For the best run in town, try the Chain of Lakes. This 12 mile loop takes you by Lake Harriet, Lake Calhoun, Lake of the Isles and Cedar Lake. To add more water to your running route, the Mississippi River is close by.
Sometimes Portland feels like it was built for runners. There’s the natural environment, with tons of parks and reserves integrated with the city. Stop by Forest Park for the largest natural park within an urban city in the country. Then there’s the city’s shared history and culture of running. The Nike Oregon Project is headquartered nearby. And the track hotbed of Eugene is an hours drive away.
But Portland has great trails and routes worthy of travelers. Mount Tabor, an extinct volcano near the city center, has miles and miles of trails nearby. Running to the top gives you a great panorama view into the rest of the city.
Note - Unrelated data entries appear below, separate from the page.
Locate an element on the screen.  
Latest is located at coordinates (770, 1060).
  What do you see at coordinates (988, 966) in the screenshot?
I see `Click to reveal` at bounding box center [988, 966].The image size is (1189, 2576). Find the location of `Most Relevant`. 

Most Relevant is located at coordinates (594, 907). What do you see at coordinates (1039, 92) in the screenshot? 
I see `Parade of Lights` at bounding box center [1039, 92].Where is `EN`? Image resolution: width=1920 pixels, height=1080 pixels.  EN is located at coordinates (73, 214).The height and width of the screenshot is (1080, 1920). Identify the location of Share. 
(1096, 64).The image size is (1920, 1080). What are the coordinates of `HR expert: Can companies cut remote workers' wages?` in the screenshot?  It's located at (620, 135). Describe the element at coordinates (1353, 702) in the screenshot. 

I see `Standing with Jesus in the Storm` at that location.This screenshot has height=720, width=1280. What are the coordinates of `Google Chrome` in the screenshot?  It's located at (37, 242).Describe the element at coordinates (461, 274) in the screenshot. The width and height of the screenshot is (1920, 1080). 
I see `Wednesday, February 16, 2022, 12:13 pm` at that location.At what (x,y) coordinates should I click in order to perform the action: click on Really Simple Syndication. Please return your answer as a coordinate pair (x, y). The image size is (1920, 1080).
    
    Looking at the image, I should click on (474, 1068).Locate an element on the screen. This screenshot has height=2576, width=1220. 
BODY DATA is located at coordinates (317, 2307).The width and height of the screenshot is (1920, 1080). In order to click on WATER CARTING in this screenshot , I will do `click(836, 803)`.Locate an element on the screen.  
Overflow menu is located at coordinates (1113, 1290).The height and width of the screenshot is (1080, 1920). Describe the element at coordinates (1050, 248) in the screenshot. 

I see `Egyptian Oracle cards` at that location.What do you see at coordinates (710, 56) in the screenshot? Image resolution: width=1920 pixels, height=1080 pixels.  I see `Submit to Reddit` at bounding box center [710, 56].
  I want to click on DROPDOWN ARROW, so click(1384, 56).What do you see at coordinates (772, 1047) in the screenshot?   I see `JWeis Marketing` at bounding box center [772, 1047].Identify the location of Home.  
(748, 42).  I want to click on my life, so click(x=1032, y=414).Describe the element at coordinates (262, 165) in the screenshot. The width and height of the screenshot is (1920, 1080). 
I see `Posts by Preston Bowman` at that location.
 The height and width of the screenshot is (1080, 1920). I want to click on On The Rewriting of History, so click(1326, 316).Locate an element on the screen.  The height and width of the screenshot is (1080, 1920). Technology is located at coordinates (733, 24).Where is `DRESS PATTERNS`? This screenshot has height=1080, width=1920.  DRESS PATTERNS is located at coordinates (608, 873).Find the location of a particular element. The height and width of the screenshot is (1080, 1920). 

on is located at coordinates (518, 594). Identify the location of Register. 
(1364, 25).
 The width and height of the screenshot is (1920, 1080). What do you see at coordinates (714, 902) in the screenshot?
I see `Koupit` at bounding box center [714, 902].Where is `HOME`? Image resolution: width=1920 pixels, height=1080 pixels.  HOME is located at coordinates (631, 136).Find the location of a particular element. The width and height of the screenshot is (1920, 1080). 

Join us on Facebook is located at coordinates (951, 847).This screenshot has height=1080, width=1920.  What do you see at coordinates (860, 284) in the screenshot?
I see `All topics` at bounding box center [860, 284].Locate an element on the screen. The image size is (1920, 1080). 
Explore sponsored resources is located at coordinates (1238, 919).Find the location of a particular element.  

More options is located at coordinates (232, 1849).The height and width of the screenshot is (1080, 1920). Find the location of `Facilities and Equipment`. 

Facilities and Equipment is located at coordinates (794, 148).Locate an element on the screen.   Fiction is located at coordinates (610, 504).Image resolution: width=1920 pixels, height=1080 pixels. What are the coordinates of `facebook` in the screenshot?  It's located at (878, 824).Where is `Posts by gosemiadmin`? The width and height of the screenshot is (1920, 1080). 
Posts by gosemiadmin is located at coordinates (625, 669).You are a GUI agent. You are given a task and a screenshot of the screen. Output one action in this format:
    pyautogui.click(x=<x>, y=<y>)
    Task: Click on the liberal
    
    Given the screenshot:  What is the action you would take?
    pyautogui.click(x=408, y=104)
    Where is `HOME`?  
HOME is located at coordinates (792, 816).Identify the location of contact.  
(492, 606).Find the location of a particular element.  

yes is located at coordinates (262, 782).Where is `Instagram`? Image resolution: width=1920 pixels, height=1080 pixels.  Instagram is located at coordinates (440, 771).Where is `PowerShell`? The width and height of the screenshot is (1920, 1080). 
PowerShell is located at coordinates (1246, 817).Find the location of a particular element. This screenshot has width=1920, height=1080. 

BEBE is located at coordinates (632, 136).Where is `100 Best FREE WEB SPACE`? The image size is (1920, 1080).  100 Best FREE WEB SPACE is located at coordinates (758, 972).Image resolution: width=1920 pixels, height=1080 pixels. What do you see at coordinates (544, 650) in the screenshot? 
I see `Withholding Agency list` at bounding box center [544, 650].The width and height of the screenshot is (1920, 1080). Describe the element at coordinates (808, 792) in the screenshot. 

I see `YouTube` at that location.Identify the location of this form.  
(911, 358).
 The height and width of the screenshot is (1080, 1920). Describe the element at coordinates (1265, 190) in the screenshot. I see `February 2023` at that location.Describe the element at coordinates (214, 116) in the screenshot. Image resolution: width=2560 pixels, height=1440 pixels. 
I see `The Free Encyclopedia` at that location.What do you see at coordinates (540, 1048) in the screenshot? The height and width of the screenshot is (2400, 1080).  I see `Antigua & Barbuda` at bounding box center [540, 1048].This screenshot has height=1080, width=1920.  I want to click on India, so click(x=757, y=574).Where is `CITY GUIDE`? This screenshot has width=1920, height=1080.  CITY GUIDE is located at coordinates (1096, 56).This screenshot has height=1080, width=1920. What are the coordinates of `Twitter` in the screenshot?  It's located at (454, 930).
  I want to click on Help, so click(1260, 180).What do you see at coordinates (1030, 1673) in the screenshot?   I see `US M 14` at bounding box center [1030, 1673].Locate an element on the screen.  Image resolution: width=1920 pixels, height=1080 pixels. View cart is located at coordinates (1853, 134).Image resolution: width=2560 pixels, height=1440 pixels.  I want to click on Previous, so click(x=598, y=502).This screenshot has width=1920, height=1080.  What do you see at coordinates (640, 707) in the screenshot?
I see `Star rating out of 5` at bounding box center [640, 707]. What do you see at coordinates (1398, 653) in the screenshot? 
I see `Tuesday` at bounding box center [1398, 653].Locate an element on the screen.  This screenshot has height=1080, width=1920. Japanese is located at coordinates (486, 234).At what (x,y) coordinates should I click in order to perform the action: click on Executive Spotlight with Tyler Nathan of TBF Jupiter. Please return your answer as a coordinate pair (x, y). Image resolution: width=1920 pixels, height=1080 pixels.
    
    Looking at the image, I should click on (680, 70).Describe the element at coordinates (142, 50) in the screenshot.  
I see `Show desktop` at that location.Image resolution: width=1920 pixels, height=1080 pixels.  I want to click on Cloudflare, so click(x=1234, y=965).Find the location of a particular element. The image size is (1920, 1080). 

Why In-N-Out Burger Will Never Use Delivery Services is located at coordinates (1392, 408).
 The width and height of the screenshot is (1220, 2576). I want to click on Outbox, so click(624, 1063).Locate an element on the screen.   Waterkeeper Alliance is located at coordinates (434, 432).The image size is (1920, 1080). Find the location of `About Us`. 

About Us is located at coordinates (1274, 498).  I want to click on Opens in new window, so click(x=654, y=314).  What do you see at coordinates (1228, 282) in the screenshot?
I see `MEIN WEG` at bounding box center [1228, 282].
Fresh air, woodland trails, and cohesive communities are three things New York City is not known for. And yet, the running community of NYC is convinced the Big Apple is one of the best cities for running. As bad as the concrete jungle might get, New Yorkers can always retreat to Central Park for an uninterrupted six miles.
There’s also always running along the bridges. Brooklyn, Manhattan, Queensboro, the possibilities for adding to your routes are endless. And if you’re a member of one of the city’s 82 USATF-sanctioned clubs, the running community is close and friendly.
Another center of the Pacific Northwest, Seattle’s oceanic climate and natural beauty make it a runner’s paradise. The city is runnable year-round. And the varied landscape is perfect for varying runs. There’s the Cascade Range to the East, the Olympics to the West or running along Lake Washington or Puget Sound.
For an iconic trail, don’t miss the Burke-Gilman Trail. While the trail technically runs from Ballard to Bothell, it can be extended to include the whole lake. Of course, that might require a bicycle. For a more manageable loop, check out Green Lake Park for a nicely paved 3 mile loop.
One of the nation’s most historic cities is also one of its best running cities. The home of the Boston Marathon, Boston has a running history that stretches back more than 100 years. And the city has plenty of great running routes to go along with that history.
An all-time favorite among residents is the Charles River. The 18-mile trail can be easily tailored to fit any distance. The trail runs along the water with plenty of bridges for breaking off into new directions. But the Charles River isn’t the only route available. Plenty of other runs can take you past Copley Square, or up to the Boston Common.
Running in San Diego can seem too perfect. The weather is almost always a mild 70 degrees. The area has low precipitation. And the landscape can run from pristine beaches to stunning mountain vistas.
A great route is the 6.5 mile climb up Fortuna Mountain. Balboa Park also has over 65 combined miles of trails. You can use the park to construct virtually any route of any length or difficulty. And unlike most cities on this list, you can finish each run with a cleansing dip in the Pacific Ocean.
Salt Lake City has been called the trail-running capital of the world. And with one glance a the towering Wasatch Mountain Range that surrounds the city, it’s easy to see why. Any trail running enthusiast needs to give Salt Lake City a visit.
For a truly out of this world running experience, taking a drive from Salt Lake City out into the sandstone deserts will give you access to a new planet of trail running. Running the Moab Canyon Pathway will give you an unforgettable running experience among the beautiful desert landscape.